**Listed records**:

▼

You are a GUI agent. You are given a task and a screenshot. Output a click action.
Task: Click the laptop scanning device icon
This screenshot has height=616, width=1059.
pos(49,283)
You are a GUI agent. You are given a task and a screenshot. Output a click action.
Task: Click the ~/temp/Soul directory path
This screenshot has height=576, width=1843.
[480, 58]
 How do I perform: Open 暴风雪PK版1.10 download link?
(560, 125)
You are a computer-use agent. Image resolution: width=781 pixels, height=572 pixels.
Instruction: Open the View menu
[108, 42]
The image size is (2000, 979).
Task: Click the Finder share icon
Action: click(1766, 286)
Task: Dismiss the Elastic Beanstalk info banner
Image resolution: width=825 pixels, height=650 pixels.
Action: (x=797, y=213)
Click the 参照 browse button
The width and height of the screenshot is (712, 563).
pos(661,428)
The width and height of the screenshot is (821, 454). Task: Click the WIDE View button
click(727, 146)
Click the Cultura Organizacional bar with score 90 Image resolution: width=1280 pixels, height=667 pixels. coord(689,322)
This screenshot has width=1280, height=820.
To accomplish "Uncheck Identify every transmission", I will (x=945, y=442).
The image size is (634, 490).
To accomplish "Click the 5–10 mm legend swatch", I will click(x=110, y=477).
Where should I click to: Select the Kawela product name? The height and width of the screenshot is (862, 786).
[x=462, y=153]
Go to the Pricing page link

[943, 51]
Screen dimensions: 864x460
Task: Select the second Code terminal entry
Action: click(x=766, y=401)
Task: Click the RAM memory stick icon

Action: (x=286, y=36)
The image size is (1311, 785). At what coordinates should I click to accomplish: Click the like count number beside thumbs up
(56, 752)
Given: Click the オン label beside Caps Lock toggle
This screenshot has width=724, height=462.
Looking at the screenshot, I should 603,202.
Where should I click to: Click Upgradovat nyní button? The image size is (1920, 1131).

▲

**What you will do**: Copy the records above verbatim, from the first line through the last.

**Exercise answer**:
You are a GUI agent. You are given a task and a screenshot. Output a click action.
Task: Click the laptop scanning device icon
This screenshot has height=616, width=1059.
pos(49,283)
You are a GUI agent. You are given a task and a screenshot. Output a click action.
Task: Click the ~/temp/Soul directory path
This screenshot has height=576, width=1843.
[480, 58]
 How do I perform: Open 暴风雪PK版1.10 download link?
(560, 125)
You are a computer-use agent. Image resolution: width=781 pixels, height=572 pixels.
Instruction: Open the View menu
[108, 42]
The image size is (2000, 979).
Task: Click the Finder share icon
Action: click(1766, 286)
Task: Dismiss the Elastic Beanstalk info banner
Image resolution: width=825 pixels, height=650 pixels.
Action: (x=797, y=213)
Click the 参照 browse button
The width and height of the screenshot is (712, 563).
pos(661,428)
The width and height of the screenshot is (821, 454). Task: Click the WIDE View button
click(727, 146)
Click the Cultura Organizacional bar with score 90 Image resolution: width=1280 pixels, height=667 pixels. coord(689,322)
This screenshot has width=1280, height=820.
To accomplish "Uncheck Identify every transmission", I will (x=945, y=442).
The image size is (634, 490).
To accomplish "Click the 5–10 mm legend swatch", I will click(x=110, y=477).
Where should I click to: Select the Kawela product name? The height and width of the screenshot is (862, 786).
[x=462, y=153]
Go to the Pricing page link

[943, 51]
Screen dimensions: 864x460
Task: Select the second Code terminal entry
Action: click(x=766, y=401)
Task: Click the RAM memory stick icon

Action: (x=286, y=36)
The image size is (1311, 785). At what coordinates should I click to accomplish: Click the like count number beside thumbs up
(56, 752)
Given: Click the オン label beside Caps Lock toggle
This screenshot has width=724, height=462.
Looking at the screenshot, I should 603,202.
Where should I click to: Click Upgradovat nyní button? The image size is (1920, 1131).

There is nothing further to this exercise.